About this neurotech, robotics, and neurology research news
Author: George Malliaras
Source: University of Cambridge
Contact: George Malliaras – University of Cambridge
Image: The image is credited to Neuroscience News
Original Research: Open access.
“Electrochemically actuated microelectrodes for minimally invasive peripheral nerve interfaces” by George Malliaras et al. Nature Materials
Abstract
Electrochemically actuated microelectrodes for minimally invasive peripheral nerve interfaces
Electrode arrays that interface with peripheral nerves are used in the diagnosis and treatment of neurological disorders; however, they require complex placement surgeries that carry a high risk of nerve injury.
Here we leverage recent advances in soft robotic actuators and flexible electronics to develop highly conformable nerve cuffs that combine electrochemically driven conducting-polymer-based soft actuators with low-impedance microelectrodes.
Driven with applied voltages as small as a few hundreds of millivolts, these cuffs allow active grasping or wrapping around delicate nerves.

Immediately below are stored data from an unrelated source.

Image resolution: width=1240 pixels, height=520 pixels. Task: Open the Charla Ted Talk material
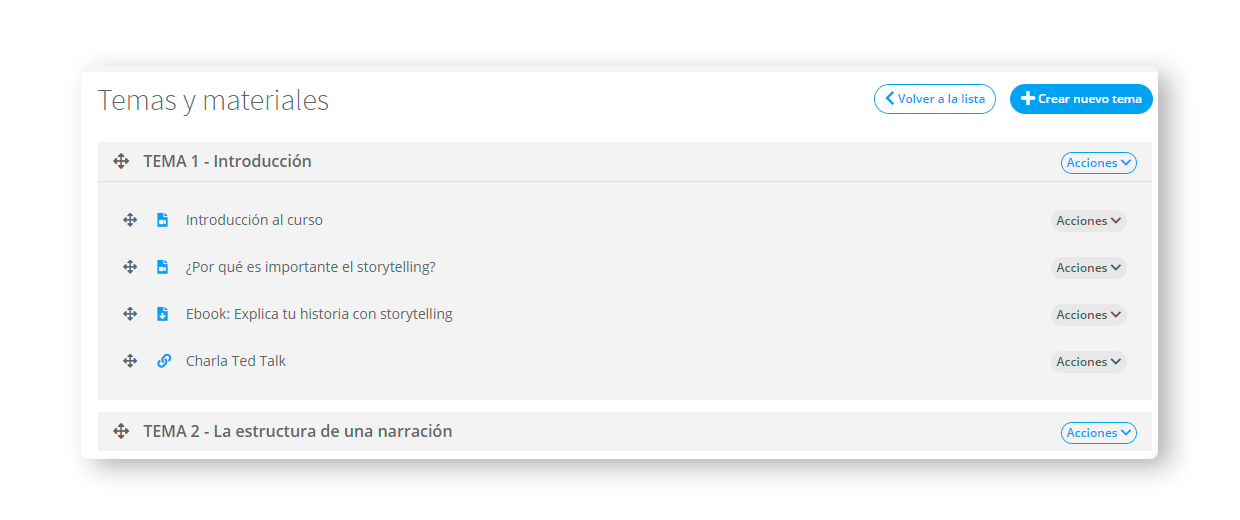(x=236, y=361)
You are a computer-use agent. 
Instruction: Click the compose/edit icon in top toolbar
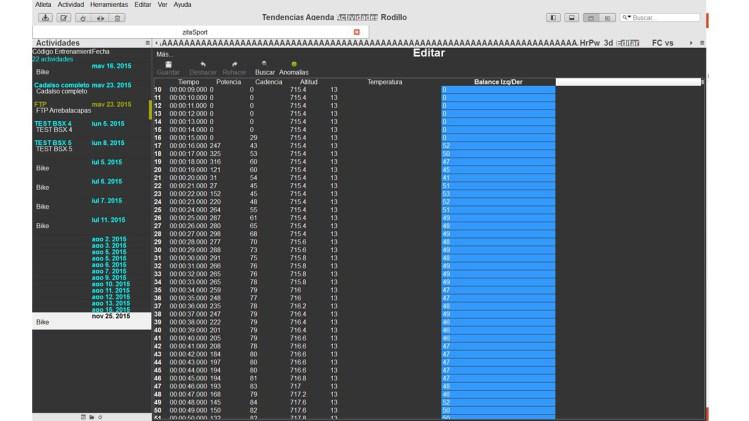pyautogui.click(x=63, y=18)
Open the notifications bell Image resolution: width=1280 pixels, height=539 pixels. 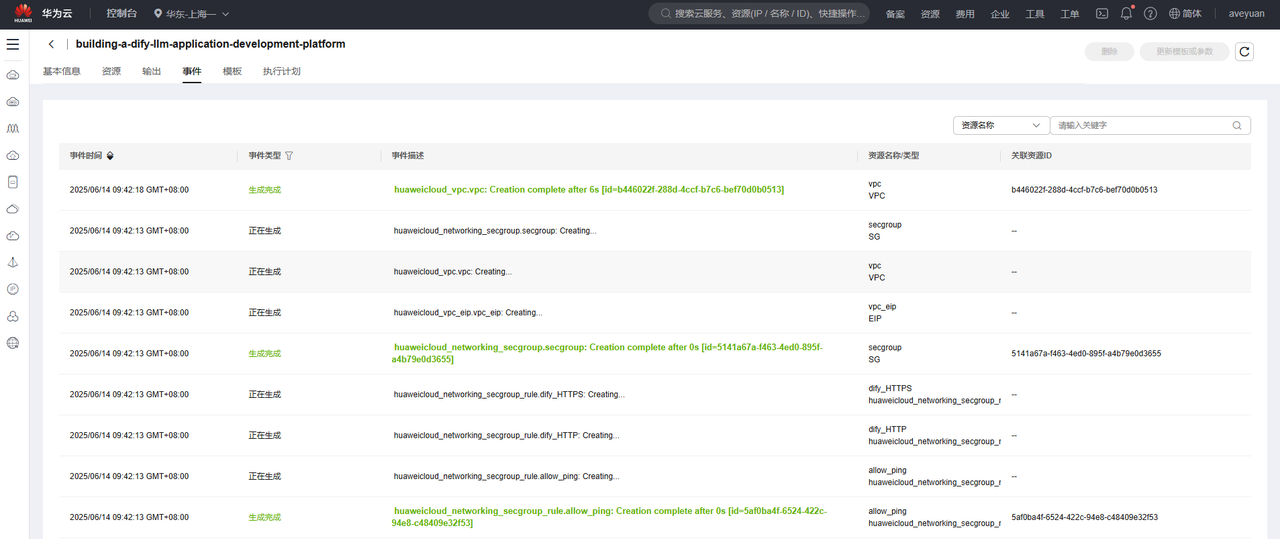[x=1127, y=14]
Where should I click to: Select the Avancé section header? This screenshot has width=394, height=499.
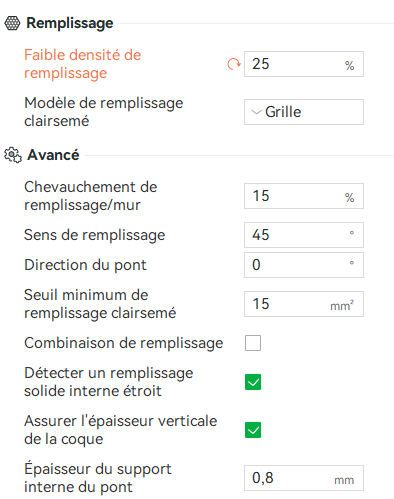coord(53,155)
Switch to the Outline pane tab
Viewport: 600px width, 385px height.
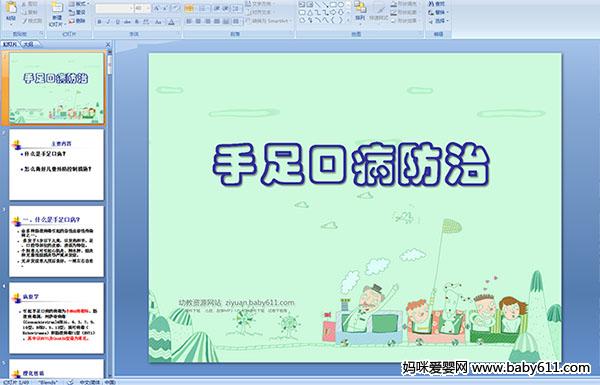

We validate this technology using in vivo rat models, showing that the cuffs form and maintain a self-closing and reliable bioelectronic interface with the sciatic nerve of rats without the use of surgical sutures or glues.
This seamless integration of soft electrochemical actuators with neurotechnology offers a path towards minimally invasive intraoperative monitoring of nerve activity and high-quality bioelectronic interfaces.